In the 21st century, the annals of pop culture are also those of history. The two are impossible to separate. Whether we like it or not), the Johnny Depp and Amber Heard trial will define who we were as much as inflation and America's lasting gun crisis. Our culture's attitudes are revealed and reshaped through pop culture artifacts. That's why it's impossible to discuss "Brokeback Mountain," Ang Lee's sweeping queer Western, without mentioning that every element of it briefly became pop culture. Most importantly, it radically offered the sight and beating hearts of two queer, masculine men loving each other. Some audiences tried to turn their most searing moment (Jack Twist's angry and heartfelt, "I wish I knew how to quit you") into a gag. Its stars shut those jokes down. That proves that a movie like "Brokeback Mountain" matters as much for existing at the visibility level as it does for being good.The thing, though, is that "Brokeback Mountain" is great. Its deconstruction of American machismo and delicate exploration of queer male intimacy are as sweeping as the Western landscapes which envelop it. For all the praise Heath Ledger and Jake Gyllenhaal get, Anne Hathaway and Michelle Williams are revelatory. "Brokeback Mountain" is a film about America that some Americans still struggle to reckon with because it's pop culture and true and excellent. That makes it a miracle.

The Dark Knight

"The Dark Knight" tries to tell us who the Joker is. His jokes are bad. He's more interested in sending a message than having money. Most importantly, the Joker is not a freak. For a character whose legacy is a terrifyingly deep and opaque evil, Heath Ledger's "Clown Prince of Crime" has crystal clear desires. It's their power that clouds them, and that gloom is a safety net. The Joker is scarier if his aims are more focused than chaotic. If a guy like that knows what he wants, the world is his oyster to shuck at his whim.
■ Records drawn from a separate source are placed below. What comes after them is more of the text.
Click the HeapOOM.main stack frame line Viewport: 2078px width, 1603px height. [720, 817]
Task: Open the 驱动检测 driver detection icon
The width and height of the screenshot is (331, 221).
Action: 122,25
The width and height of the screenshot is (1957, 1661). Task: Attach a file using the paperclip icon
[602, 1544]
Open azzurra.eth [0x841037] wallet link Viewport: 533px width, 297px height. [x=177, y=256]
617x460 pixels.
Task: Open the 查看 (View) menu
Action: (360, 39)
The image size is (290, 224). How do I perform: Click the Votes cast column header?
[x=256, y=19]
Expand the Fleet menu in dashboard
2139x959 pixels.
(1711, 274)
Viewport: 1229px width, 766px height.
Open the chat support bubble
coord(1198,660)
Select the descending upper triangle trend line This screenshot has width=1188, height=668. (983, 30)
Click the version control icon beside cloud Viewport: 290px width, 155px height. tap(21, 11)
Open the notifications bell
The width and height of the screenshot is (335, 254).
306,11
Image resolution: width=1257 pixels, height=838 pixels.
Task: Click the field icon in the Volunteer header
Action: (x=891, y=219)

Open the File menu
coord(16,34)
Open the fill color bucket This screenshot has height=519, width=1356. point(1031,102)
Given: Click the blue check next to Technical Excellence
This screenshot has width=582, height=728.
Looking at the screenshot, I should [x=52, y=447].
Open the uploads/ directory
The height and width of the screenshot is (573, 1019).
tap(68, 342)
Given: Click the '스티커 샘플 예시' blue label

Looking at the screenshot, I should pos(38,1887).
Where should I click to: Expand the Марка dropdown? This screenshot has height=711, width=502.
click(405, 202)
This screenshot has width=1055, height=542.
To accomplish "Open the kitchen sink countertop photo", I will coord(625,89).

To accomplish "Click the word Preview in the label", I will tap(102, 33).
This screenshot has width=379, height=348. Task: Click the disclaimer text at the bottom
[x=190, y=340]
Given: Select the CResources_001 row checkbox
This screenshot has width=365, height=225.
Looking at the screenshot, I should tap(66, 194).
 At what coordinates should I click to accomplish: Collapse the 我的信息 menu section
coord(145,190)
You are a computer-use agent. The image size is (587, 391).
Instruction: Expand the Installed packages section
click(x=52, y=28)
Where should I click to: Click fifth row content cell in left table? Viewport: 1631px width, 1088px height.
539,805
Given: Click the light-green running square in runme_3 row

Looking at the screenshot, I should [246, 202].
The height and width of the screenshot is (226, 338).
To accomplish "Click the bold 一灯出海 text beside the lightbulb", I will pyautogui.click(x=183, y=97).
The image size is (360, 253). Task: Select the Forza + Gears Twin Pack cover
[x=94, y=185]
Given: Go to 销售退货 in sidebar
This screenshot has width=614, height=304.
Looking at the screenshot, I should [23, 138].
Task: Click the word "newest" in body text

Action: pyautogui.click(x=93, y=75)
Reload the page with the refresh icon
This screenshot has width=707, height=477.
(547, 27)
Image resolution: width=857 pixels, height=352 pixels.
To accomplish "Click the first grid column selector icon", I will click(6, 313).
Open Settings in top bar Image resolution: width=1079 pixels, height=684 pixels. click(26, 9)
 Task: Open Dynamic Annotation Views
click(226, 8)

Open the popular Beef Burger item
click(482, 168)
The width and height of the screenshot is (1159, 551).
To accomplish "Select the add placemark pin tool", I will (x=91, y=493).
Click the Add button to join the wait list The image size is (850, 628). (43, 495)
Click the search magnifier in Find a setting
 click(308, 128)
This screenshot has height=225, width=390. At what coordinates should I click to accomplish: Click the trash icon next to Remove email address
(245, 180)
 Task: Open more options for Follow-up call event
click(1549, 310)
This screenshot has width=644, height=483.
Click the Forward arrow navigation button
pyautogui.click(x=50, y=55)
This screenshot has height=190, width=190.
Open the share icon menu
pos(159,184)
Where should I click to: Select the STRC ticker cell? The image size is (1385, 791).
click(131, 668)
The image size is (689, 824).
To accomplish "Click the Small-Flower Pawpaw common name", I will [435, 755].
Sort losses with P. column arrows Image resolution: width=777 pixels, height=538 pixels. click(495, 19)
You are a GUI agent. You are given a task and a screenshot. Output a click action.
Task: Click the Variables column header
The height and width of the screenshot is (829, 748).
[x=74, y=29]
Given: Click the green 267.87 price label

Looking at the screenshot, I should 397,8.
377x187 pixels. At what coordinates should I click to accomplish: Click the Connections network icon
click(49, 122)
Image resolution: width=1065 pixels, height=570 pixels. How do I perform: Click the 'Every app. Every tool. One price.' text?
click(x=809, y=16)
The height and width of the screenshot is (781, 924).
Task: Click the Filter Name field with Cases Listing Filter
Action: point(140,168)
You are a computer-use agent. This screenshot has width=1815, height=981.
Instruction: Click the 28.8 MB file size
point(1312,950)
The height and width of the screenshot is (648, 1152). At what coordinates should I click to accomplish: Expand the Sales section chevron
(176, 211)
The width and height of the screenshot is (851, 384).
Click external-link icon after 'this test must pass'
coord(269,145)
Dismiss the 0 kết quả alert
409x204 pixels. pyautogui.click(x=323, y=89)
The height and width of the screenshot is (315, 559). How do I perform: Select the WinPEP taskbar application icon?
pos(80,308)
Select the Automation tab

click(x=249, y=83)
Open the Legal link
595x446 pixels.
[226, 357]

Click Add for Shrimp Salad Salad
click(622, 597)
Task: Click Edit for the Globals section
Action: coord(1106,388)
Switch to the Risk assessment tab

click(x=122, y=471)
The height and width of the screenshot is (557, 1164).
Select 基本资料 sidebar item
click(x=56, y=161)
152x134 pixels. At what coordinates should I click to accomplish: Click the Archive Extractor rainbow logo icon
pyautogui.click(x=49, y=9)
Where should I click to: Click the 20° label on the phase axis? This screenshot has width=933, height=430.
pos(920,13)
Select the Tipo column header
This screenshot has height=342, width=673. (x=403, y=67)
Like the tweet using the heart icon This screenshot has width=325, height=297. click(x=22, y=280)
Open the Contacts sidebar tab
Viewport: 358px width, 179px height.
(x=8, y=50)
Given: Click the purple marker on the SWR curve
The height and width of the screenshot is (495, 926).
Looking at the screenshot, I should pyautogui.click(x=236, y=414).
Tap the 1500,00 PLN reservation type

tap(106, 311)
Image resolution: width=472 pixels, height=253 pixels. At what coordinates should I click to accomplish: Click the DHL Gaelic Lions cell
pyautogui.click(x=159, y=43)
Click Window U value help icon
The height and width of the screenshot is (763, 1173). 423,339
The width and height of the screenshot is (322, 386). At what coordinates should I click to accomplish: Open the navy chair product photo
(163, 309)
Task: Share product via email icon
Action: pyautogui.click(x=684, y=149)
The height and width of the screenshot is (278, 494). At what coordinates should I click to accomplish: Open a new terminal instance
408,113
You may have noticed I'm writing more about the Joker than "The Dark Knight," and that's by design. This is an article about Heath Ledger's best movies, and there is no "The Dark Knight" without Heath Ledger. It is shaped by his magnetic performance and inextricably linked to his untimely loss.

The Australian actor's work is so shining that it has become the sun around which comic-book movie villainy orbits. There have been three Jokers since him, and they are all, in different ways, returning to the well Ledger drew from. They are all trying to understand a thesis Ledger spoke plainly. The only sensible way to live in this world is without rules. In "The Dark Knight," Ledger ripped up and rewrote the rulebook forever.